The KNZB Long Distance Circuit is designed to simulate swimming over an extended length. The competition promotes swimmers to practice longer distances. Simplified regulations for the individual makes the competition more attractive.

===Officials===
In order to keep the games fair, all judges are trained under the material of the KNZB. This system uses a ladder style chart for grading officials. Where officials must meet certain requirements before they can move to the next level.
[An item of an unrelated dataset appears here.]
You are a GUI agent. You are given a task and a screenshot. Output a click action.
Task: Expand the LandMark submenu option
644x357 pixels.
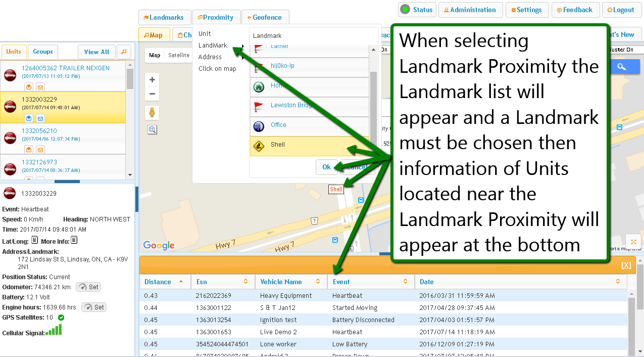coord(213,46)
| Official | Qualification | Rights |
| Referee | 1 | The official holds the head power to the game. The official has the ability to disqualify participants and impose sanctions if necessary. In order to obtain this qualification, one must first obtain the 3, J and K qualifications. |
| Starter | 2 | The starter blows the whistle to start a race The official has the ability to call a false start. In order to obtain this qualification the person must be of 16 years of older. |
| Umpire | K | The official checks that all swimmers follow the regulations by walking alongside the swimmers. In order to obtain this qualification, one must first obtain the 3 and J qualifications. |
| Jury Secretary | J | The official processes the swum times into the computer and ensures the timers are working properly. In order to obtain this qualification the person must be of 16 years of older. |
| Turn Commissioner Time Keeper | 3 | An official with qualification 3 may function in both international and national competitions. In order to obtain this qualification, one must hold qualification 4 for over one year and have officiated 10 competitions or more. obtain the 3 and J qualifications. |
| 4 | The official checks that all swimmers follow the regulations on the turn. In order to obtain this qualification the person must be of 16 years of older at the time of the exam. |
Based on competition regulations (revised June 2011)

==Water Polo==
All water polo games that are associated with the KNZB are eligible to partake in the national league games. The league games determine the ranking of the club.

==Diving==
The KNZB currently has three competitions set up for diving, in which are:
- KNZB All In Competition
This competition is classified as the qualification NK-Al.
- KNZB Youth Competition
This competition is classified as the qualification NJK.